Bullet characterization using Photon-Counting detector CT: A phantom with intact bullets

OBJECTIVES: Photon-counting detector CT (PCD-CT) is expected to substantially improve and expand CTimaging applicability due to its intrinsic spectral capabilities, increased spatial resolution, reduced electronic noise, and improved image contrast. The current study aim is to evaluate PCD-CT efficacy in characterizing bullets based on their dimensions, shape, and material composition. MATERIALS AND METHODS: This is an observational phantom study examining 11 unfired, intact bullets of various common calibers, placed in ballistic gelatin.
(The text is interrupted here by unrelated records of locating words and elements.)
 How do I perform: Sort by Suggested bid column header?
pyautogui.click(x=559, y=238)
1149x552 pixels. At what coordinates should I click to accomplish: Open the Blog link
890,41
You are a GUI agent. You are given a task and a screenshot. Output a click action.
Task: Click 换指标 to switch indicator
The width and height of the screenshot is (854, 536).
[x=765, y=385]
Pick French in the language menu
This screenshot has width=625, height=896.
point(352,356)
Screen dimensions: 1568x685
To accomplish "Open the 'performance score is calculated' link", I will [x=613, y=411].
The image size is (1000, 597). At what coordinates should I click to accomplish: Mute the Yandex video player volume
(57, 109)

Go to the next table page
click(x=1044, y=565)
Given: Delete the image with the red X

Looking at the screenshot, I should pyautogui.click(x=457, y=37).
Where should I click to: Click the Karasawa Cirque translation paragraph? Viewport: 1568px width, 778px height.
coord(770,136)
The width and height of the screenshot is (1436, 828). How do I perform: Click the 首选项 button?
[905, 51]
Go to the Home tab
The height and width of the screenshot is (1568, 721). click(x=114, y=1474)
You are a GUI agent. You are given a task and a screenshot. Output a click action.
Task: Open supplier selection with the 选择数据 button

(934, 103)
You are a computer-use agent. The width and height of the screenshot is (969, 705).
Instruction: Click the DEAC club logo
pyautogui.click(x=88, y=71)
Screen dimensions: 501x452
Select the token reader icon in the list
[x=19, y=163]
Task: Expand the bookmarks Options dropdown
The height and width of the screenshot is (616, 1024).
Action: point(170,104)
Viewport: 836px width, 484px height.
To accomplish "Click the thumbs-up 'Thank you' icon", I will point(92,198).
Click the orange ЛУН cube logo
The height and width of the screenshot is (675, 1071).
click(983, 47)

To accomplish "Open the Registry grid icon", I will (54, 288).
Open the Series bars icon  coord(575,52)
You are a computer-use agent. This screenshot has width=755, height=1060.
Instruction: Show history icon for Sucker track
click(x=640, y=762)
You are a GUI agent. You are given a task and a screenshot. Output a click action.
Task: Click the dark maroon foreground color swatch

Ultra-high resolution and spectral images were acquired on a clinical PCD-CT-scanner. CT-measurements of the dimensions (length and diameter) were independently determined by 2 readers and compared to previously obtained manual caliper measurements. Bullet shape (round nose, flat nose, or spitzer bullet) was assessed using 3D-volume rendered (3D-VR) CT-image reconstruction. Bullet composition was examined based on dual-energy ratios (DER) which were color-coded accordingly and overlaid on high resolution CT-images. RESULTS: Compared to caliper measurements, mean differences (SD) in bullet diameter were + 0.40 mm (0.16) and + 0.38 mm (0.13) for readers 1 and 2; mean differences in length were + 0.49 mm (0.19) and + 0.45 mm (0.20). The observed proportion of accurately categorized 3D-VR reconstructions was 90.9 % (10/11) for both readers with moderate interrater agreement (Cohens kappa: 0.59, P = 0.004). DER color-coded images showed clear distinction between jacket and core and enabled correct identification of bullets with and without jackets. CONCLUSIONS: These results indicate that PCD-CT is a promising tool for reliable radiological characterization of bullets.